◆ **What is required**: Please show every line from the entries that carries the word "will".

(Data supplied Opens)

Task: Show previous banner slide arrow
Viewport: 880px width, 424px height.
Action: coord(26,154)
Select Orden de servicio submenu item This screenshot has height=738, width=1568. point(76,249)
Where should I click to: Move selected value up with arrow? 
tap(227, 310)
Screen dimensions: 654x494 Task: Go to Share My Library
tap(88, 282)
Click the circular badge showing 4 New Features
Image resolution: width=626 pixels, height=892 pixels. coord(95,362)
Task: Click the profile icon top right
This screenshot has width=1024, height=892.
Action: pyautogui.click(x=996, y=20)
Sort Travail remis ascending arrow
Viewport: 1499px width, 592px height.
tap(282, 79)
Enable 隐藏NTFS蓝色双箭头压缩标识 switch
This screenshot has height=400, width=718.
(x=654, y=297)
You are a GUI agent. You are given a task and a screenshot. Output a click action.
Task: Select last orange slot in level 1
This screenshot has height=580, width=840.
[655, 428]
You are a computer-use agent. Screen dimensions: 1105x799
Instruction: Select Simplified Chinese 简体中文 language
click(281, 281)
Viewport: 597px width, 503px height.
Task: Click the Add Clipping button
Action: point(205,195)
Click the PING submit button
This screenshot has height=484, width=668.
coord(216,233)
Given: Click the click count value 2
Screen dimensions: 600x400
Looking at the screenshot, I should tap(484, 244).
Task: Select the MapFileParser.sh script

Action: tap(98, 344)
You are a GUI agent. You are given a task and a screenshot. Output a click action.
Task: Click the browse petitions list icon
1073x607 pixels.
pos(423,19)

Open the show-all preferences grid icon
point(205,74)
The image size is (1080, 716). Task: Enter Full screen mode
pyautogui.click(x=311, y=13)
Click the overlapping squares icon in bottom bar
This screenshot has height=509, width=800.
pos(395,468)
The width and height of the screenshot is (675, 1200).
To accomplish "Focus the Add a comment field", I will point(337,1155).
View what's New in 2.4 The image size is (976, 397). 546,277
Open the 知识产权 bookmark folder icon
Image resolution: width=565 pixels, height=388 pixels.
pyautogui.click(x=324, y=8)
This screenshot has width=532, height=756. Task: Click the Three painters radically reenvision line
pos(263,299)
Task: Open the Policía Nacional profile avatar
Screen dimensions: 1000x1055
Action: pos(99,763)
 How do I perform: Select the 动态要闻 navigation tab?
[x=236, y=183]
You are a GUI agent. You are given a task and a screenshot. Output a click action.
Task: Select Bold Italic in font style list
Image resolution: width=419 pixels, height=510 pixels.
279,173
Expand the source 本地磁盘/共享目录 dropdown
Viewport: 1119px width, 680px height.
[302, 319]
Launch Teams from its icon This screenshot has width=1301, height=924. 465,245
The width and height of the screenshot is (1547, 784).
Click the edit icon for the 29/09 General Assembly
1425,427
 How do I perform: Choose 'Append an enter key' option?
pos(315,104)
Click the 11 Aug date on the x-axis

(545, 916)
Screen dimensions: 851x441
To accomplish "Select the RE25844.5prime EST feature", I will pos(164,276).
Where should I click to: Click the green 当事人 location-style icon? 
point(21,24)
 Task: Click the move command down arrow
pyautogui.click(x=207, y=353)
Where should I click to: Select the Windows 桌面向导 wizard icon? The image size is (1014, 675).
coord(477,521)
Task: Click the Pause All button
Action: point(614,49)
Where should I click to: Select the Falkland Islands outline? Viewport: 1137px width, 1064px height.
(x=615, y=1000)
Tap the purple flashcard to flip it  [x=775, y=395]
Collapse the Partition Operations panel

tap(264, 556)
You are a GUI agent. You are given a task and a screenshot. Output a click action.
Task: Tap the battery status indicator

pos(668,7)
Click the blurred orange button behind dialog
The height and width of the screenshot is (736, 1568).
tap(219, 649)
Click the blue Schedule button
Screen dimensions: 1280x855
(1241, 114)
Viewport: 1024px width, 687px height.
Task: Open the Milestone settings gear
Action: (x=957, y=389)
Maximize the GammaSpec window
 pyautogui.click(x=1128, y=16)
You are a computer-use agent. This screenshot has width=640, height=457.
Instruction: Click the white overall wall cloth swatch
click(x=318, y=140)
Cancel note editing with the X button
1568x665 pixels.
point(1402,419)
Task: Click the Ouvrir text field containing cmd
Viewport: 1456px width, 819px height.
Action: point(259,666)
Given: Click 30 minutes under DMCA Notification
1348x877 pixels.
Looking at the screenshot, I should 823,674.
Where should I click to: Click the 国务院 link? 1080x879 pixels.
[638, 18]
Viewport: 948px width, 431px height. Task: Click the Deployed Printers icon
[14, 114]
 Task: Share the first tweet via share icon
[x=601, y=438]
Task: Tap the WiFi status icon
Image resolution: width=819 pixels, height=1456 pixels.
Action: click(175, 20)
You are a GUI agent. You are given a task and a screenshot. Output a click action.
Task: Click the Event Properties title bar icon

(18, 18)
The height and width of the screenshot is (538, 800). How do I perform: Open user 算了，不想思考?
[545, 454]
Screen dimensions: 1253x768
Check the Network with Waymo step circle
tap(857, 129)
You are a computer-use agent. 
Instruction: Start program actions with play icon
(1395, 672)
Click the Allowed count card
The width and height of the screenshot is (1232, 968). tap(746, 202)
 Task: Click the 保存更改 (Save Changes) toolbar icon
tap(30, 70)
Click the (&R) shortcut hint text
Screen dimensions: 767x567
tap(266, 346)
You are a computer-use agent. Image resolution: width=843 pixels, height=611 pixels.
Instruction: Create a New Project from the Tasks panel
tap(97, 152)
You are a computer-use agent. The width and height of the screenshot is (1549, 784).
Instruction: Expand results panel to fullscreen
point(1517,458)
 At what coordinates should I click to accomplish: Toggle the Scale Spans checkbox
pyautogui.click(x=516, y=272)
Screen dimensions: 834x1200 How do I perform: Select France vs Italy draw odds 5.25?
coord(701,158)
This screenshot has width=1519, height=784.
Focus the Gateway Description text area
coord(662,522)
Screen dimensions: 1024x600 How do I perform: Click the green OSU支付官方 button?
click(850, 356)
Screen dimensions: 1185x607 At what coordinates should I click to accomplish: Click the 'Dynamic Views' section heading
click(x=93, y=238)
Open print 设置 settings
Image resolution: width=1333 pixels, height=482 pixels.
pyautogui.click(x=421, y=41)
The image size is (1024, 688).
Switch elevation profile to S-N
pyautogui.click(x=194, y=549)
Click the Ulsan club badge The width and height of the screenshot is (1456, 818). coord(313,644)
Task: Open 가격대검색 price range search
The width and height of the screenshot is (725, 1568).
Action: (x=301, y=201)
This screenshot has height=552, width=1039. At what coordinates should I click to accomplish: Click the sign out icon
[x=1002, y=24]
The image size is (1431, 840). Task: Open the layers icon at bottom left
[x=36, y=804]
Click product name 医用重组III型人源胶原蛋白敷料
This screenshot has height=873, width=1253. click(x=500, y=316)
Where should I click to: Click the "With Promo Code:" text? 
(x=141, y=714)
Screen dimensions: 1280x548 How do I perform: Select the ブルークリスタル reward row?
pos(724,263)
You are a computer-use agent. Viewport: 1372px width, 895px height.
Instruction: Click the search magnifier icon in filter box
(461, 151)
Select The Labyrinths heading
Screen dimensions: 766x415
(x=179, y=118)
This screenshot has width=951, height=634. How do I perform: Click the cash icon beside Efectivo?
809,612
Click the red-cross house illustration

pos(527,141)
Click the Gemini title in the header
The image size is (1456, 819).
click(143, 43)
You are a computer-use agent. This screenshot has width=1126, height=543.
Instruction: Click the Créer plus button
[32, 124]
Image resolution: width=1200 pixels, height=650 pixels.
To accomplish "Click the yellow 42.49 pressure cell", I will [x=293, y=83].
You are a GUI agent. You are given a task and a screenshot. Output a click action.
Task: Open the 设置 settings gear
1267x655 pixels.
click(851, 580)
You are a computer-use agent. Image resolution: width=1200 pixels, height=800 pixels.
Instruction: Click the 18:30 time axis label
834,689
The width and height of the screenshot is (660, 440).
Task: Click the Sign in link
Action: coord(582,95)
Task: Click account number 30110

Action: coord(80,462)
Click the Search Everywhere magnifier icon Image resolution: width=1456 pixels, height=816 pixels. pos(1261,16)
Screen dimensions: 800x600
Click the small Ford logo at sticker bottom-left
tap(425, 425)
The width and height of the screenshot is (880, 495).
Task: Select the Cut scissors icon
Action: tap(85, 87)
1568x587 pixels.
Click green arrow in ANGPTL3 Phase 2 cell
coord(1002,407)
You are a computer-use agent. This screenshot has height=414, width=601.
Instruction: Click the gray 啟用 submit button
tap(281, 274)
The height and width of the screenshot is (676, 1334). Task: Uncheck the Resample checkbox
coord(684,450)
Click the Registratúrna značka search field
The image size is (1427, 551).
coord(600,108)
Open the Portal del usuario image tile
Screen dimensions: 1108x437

(Data supplied Closes)

◆ **The answer**:
To accomplish "Focus the Add a comment field", I will point(337,1155).
To accomplish "Select the RE25844.5prime EST feature", I will pos(164,276).
To accomplish "Click the yellow 42.49 pressure cell", I will [x=293, y=83].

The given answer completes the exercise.